═════ Given data
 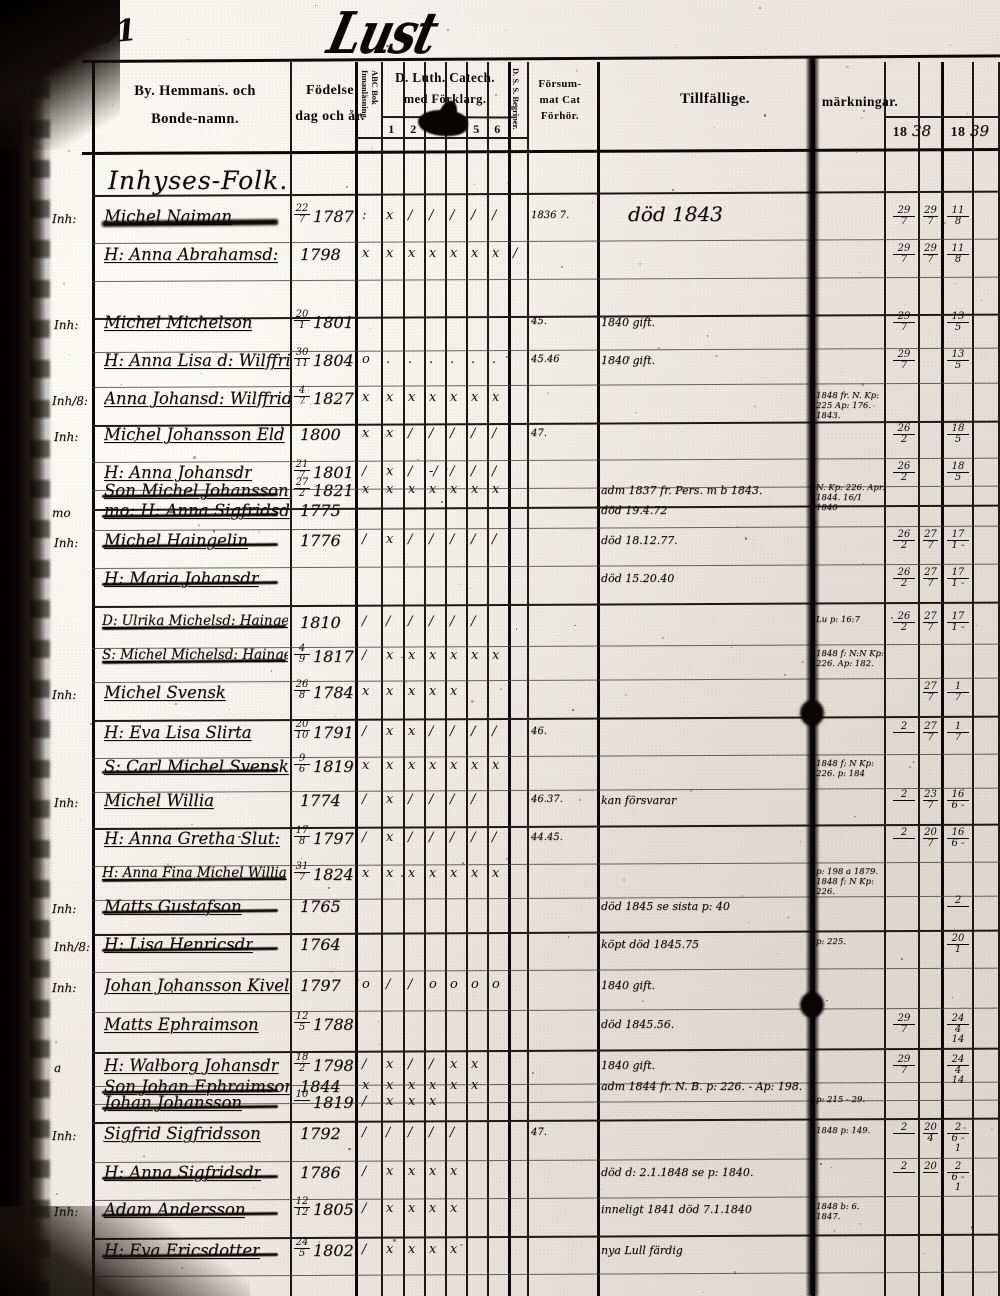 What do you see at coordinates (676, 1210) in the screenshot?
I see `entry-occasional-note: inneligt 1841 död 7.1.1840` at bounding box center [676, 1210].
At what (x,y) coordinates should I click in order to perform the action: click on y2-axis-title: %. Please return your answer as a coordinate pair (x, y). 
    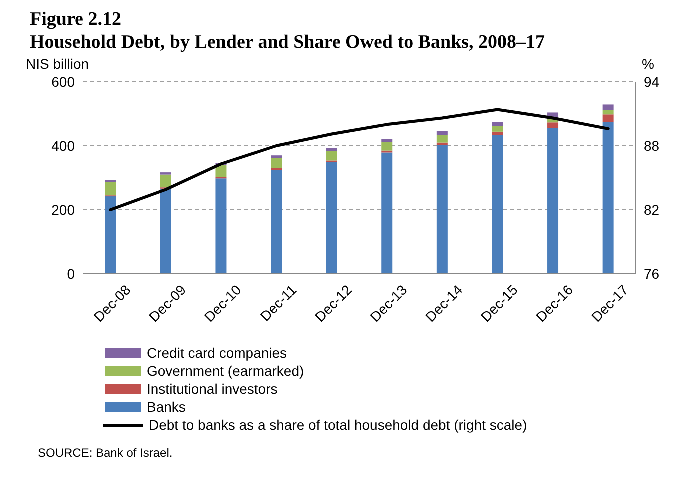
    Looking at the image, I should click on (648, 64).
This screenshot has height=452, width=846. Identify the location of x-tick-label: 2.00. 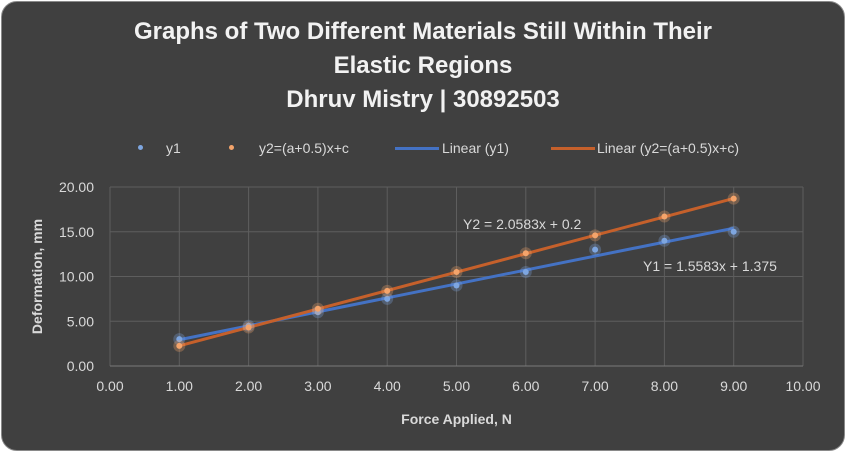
══════════
→ **Instructions for the task**:
Could you copy out every row above word for word, leaving out the pictures?

→ **Result of this task**:
  What do you see at coordinates (676, 1210) in the screenshot?
I see `entry-occasional-note: inneligt 1841 död 7.1.1840` at bounding box center [676, 1210].
At what (x,y) coordinates should I click in order to perform the action: click on y2-axis-title: %. Please return your answer as a coordinate pair (x, y). 
    Looking at the image, I should click on (648, 64).
This screenshot has height=452, width=846. Identify the location of x-tick-label: 2.00. 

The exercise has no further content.